A. Mashreghi A. Mashreghi - 1 year ago 111
Java Question

Hashing function in Hashtable vs. HashMap?

I know the difference between Hashtable and HashMap. However, both these classes seemingly are using a hash function to get the job done. Is there a difference between the hash function used in Hashtable, and the hash function used in HashMap?

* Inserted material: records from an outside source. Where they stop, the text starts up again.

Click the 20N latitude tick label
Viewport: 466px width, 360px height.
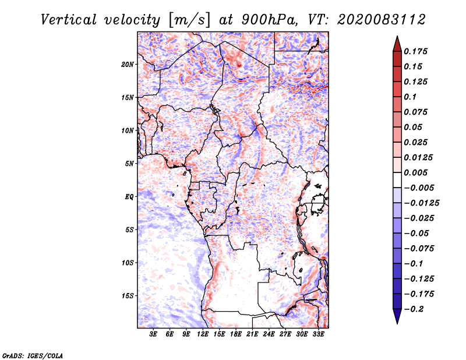coord(128,64)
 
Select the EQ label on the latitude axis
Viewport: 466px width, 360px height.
coord(129,197)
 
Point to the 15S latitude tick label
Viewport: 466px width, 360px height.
coord(128,296)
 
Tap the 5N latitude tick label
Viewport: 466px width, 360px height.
coord(129,164)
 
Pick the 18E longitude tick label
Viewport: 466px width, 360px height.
coord(236,335)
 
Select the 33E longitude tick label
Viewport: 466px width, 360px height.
coord(318,335)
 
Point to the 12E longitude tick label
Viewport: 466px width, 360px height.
coord(203,335)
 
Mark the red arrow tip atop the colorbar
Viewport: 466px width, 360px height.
coord(397,38)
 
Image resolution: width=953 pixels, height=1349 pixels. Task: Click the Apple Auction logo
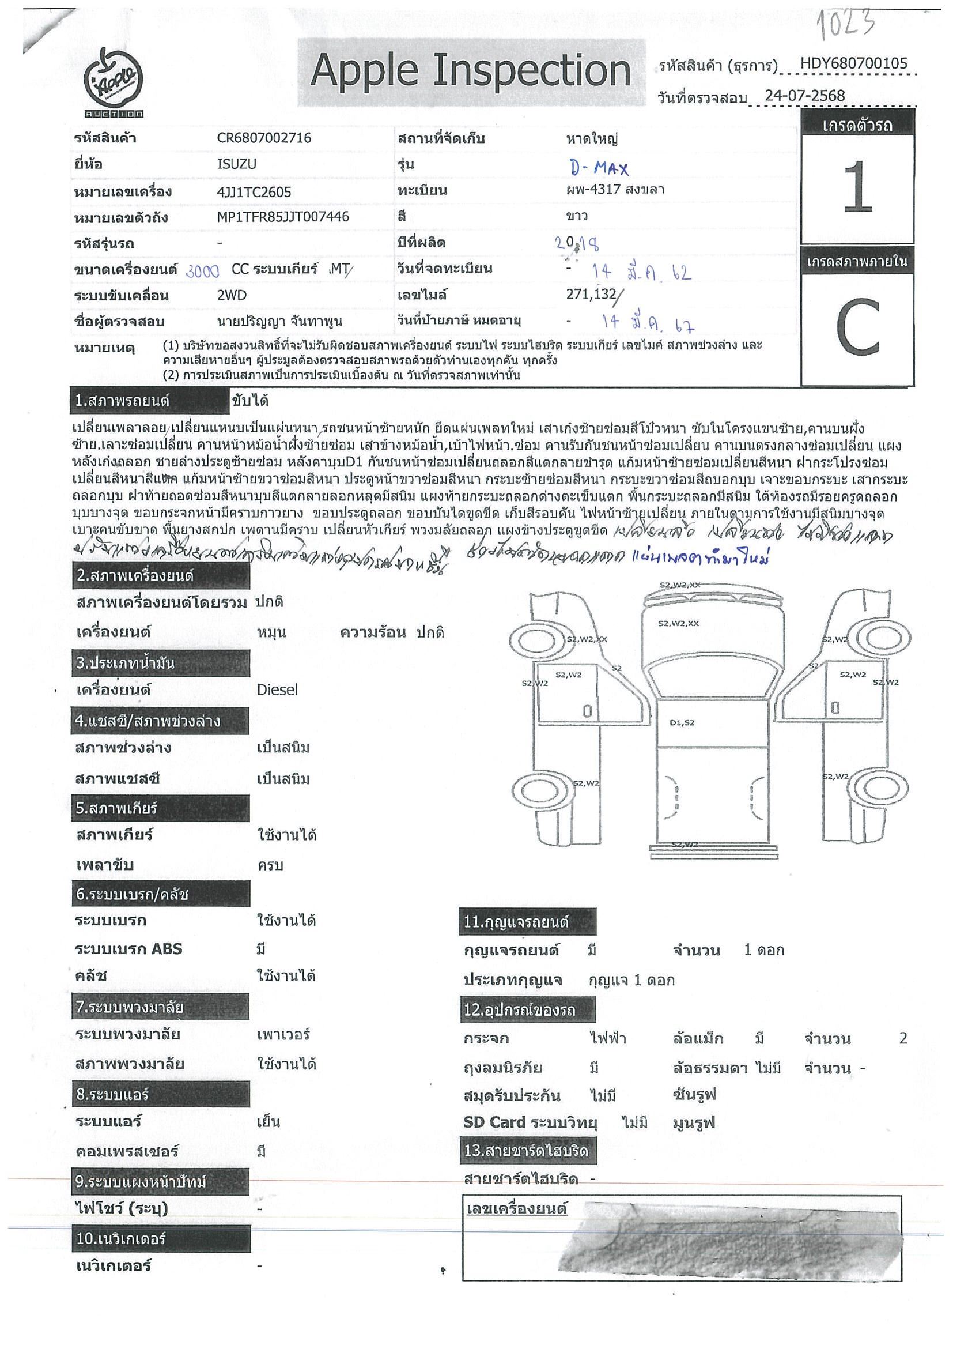(114, 82)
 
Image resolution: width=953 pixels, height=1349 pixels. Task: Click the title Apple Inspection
(470, 71)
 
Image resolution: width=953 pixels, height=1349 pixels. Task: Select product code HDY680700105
(854, 63)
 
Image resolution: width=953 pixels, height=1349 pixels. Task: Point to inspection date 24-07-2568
(804, 95)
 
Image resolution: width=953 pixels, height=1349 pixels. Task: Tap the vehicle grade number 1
(857, 187)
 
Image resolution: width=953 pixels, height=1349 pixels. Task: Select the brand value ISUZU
(237, 164)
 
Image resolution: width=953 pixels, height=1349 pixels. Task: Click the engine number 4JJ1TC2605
(254, 191)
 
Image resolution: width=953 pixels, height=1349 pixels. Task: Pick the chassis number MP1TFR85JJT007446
(283, 217)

In particular, is there a difference between the hashing algorithm they use? What is the formula used to hash in these two classes?

Answer Source

java.util.Hashtable<K,V> is like java.util.Vector<T>. It's a class added to the SDK very early in development which has been superseded by HashMap<K,V> (as ArrayList<T> superseded Vector<T>).

So you simply shouldn't use it unless you require implicit synchronization of all the operations, which comes by default with Hashtable, but you can stil use Collections.synchronizedMap for that purpose or a ConcurrentHashMap<K,V>.

As stated in Javadoc:

As of the Java 2 platform v1.2, this class was retrofitted to implement the Map interface, making it a member of the Java Collections Framework. Unlike the new collection implementations, Hashtable is synchronized. If a thread-safe implementation is not needed, it is recommended to use HashMap in place of Hashtable. If a thread-safe highly-concurrent implementation is desired, then it is recommended to use ConcurrentHashMap in place of Hashtable.

The hashing of the two classes should be the same, as they'll both use int Object::hashCode for their purpose.